La structure de consulting qui a vu le jour au Maroc mais basée désormais à Paris, Kavaa Global Services, a été choisie par la Cameroon Postal Services (Campost) pour effectuer une étude de faisabilité sur le déploiement d’une plateforme électronique (e-commerce).

La prestation d’un montant de 194,27 millions de FCFA dès la finalisation des procédures contractuelles et devrait s’étaler sur une période de quatre mois. L’adjudicataire, Kavaa Global Services, s’est classé premier en devançant le groupement tunisien Aca Expertis/BNS Engineering, la filiale camerounaise de Pricewaterhousecoopers, le Tunisien CCM Consulting Group Worldwide/Jasmine Interactive et le Camerounais Megasoft/Qualisys Consulting/SNT Partners/Iccsoft SA.

Le Cameroun est vu par les analystes comme l’un des pays du continent qui dispose d’un fort potentiel dans le commerce électronique. Le pays peut miser sur forte la progression du taux de pénétration de l’Internet ces dernières années (de 2% à plus de 20% au cours des 10 dernières années). Selon le média « Investir au Cameroun », 23% de la population utilisent l’Internet. Mais le pays doit être plus attrayant sur ce créneau pour mieux motiver les investisseurs à l’instar de Jumia qui, il y a deux ans, a fait machine arrière pour cause d’ « immaturité du marché camerounais en matière de e-commerce ».

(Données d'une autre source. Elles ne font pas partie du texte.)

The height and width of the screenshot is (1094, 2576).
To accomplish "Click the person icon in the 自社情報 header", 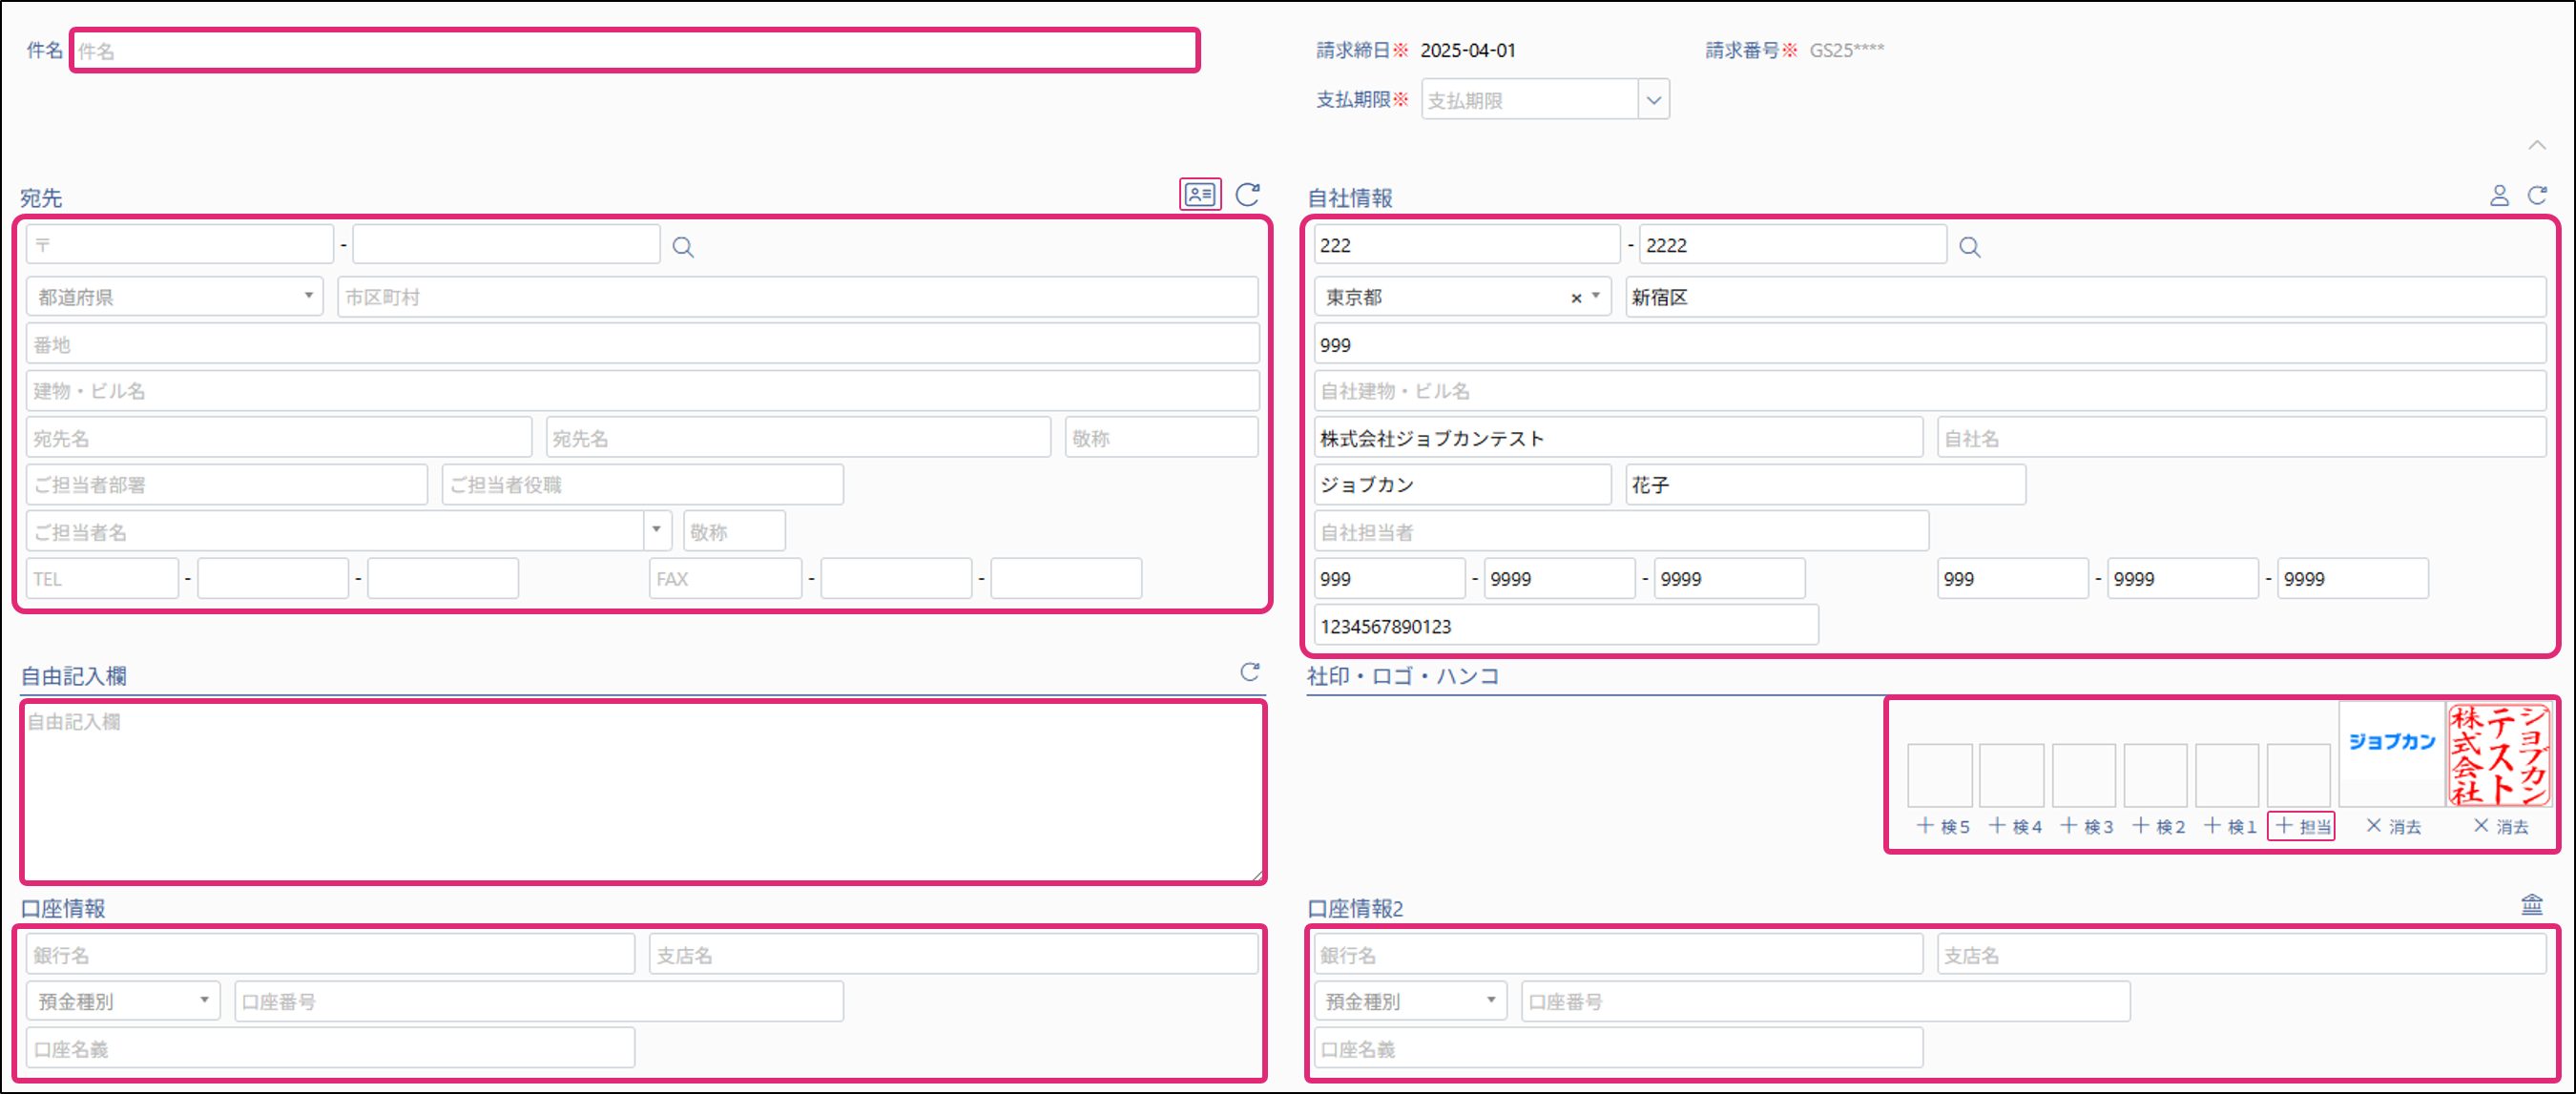I will 2498,196.
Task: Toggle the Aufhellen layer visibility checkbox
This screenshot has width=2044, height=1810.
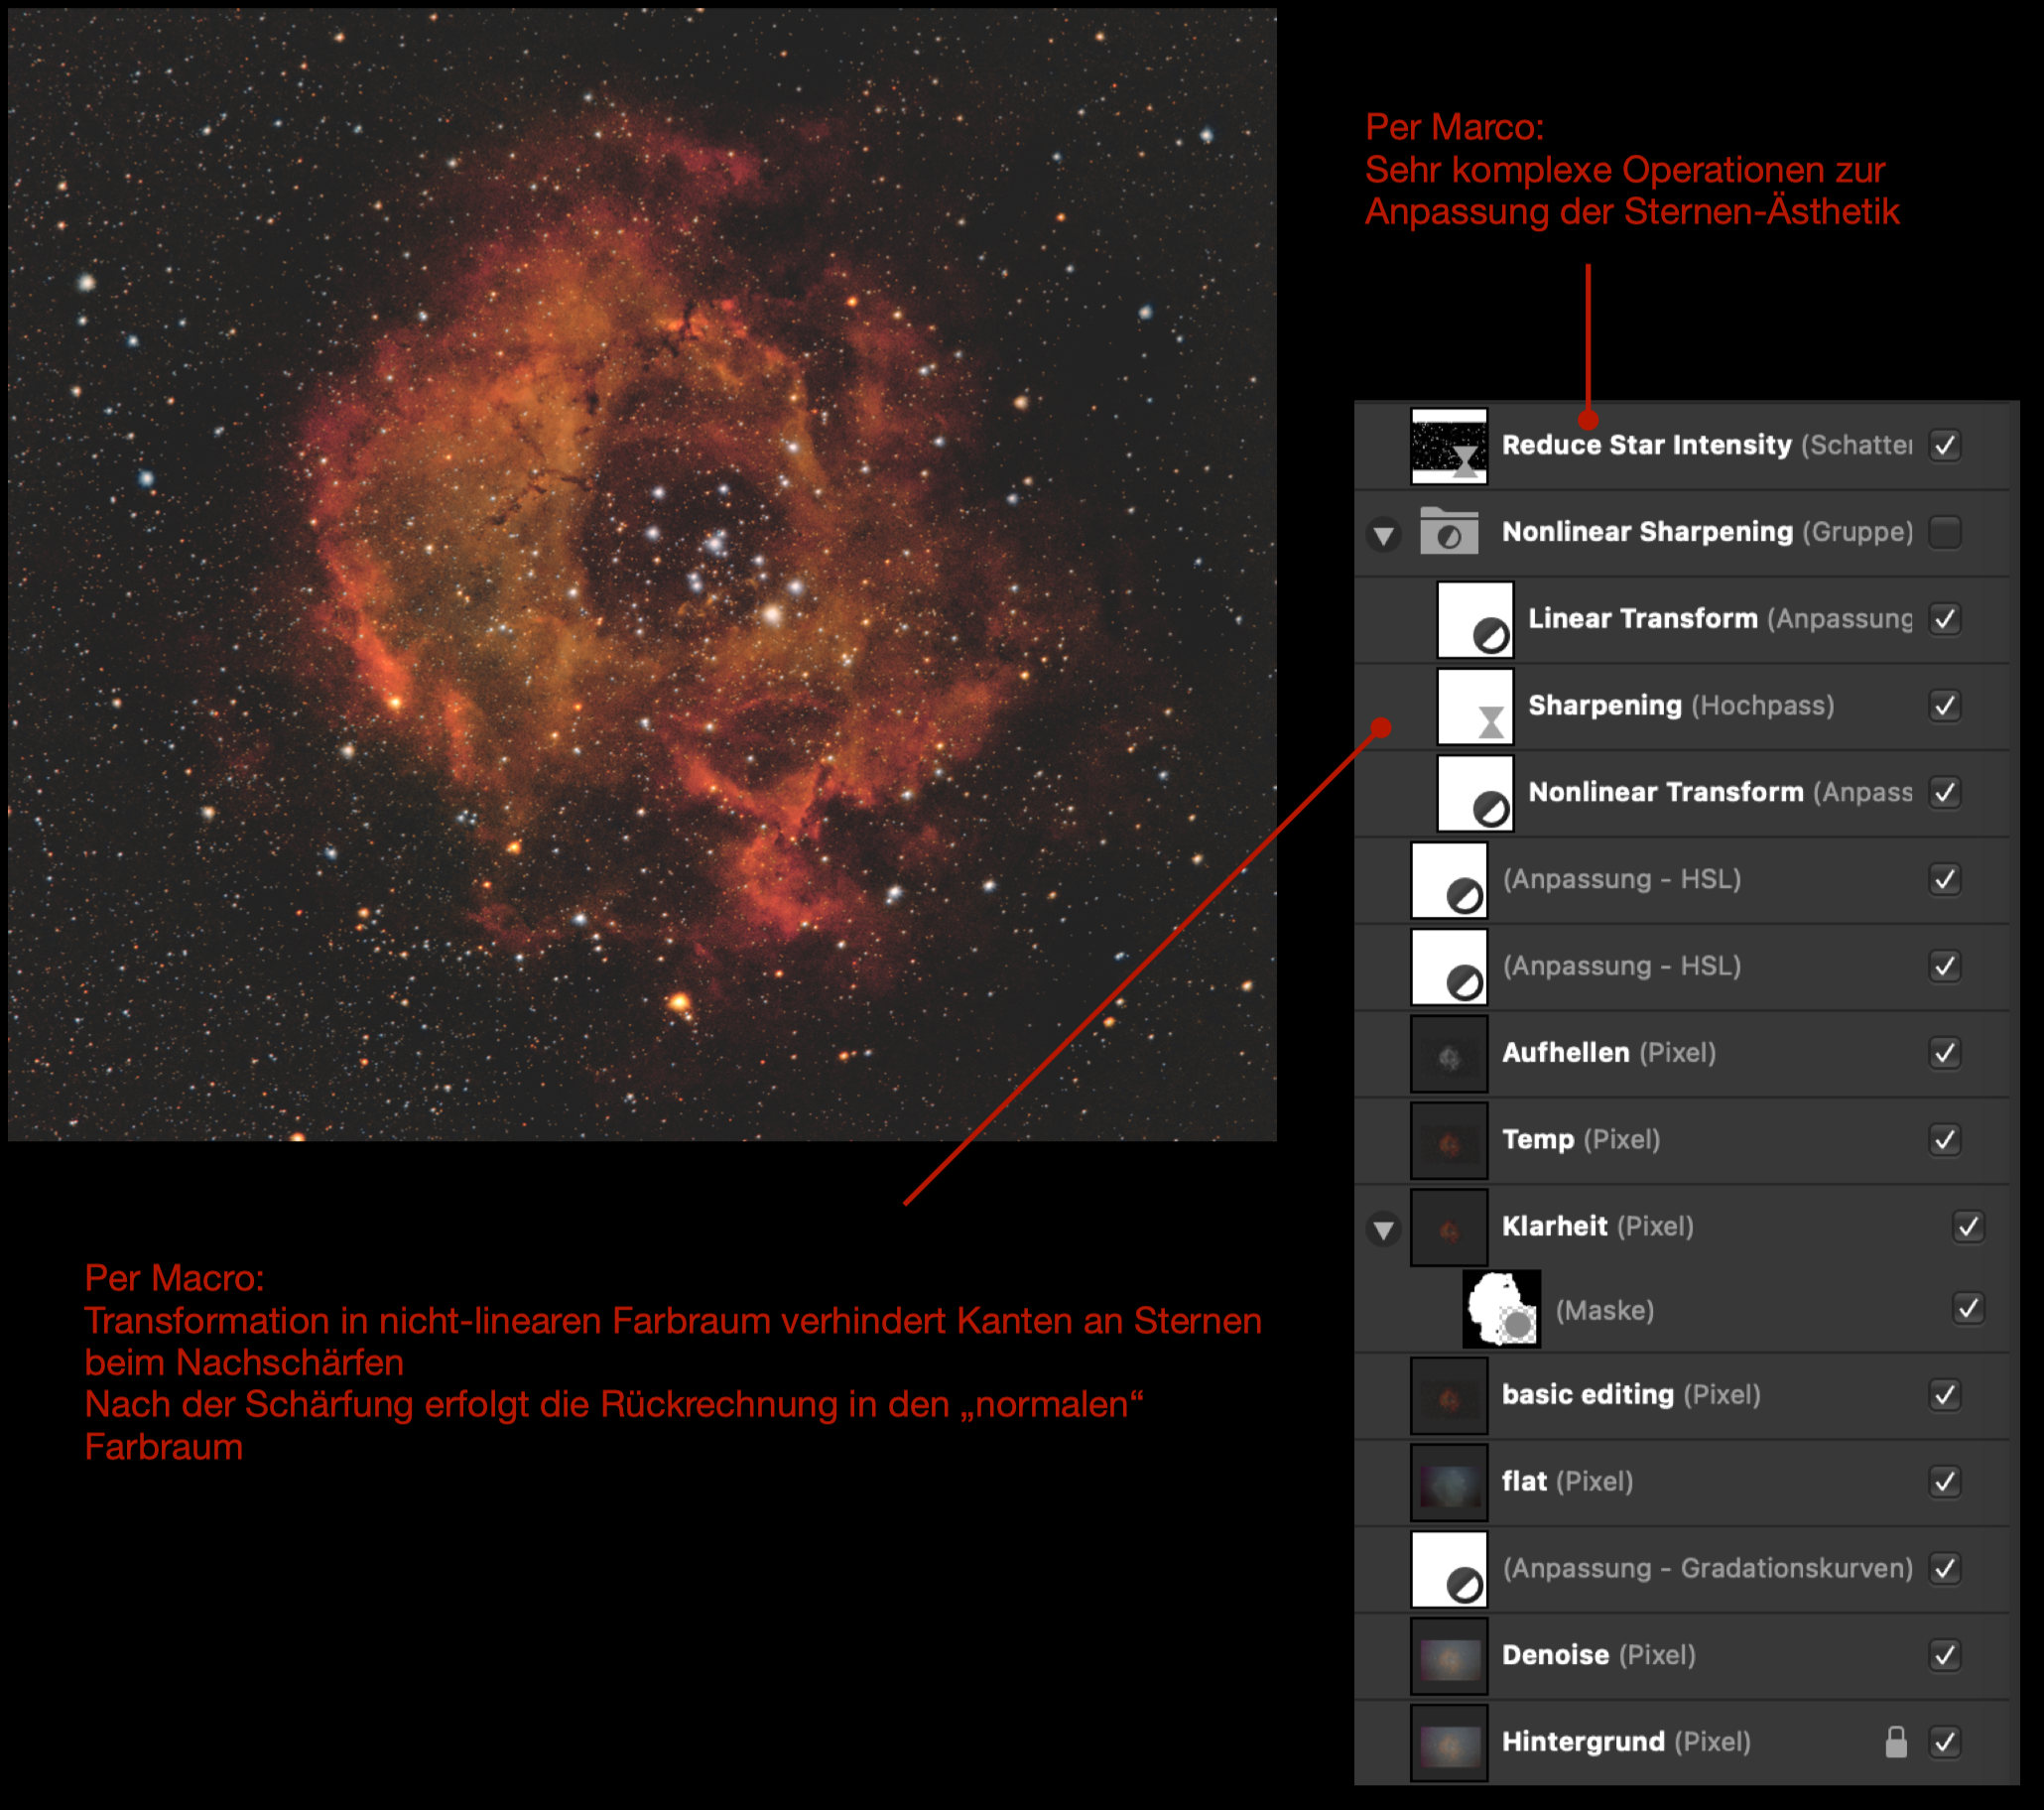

Il a été souligné en outre que l’avenir de l’e-commerce, par le biais des initiatives de la Campost, se base sur les recommandations du rapport 2020 de la Commission technique de réhabilitation des entreprises (CTR) en difficulté. En effet, dans ledit rapport, l’opérateur postal est invité à tendre vers « la modernisation des services numériques et la diversification des produits [qui] devraient entraîner une nette amélioration de l’exploitation de la Campost ».

Selon les données de la CTR, la Campost est encore structurellement déficitaire et doit faire face à des difficultés financières qui ne lui permettent pas de couvrir ses charges d’exploitation. Selon toujours« Investir au Cameroun », le niveau élevé d’endettement de l’entreprise ne permet pas à cette dernière de mobiliser les ressources nécessaires pour financer son développement. Les derniers chiffres révèlent que son stock global de la dette est estimé à 155,728 milliards de FCFA.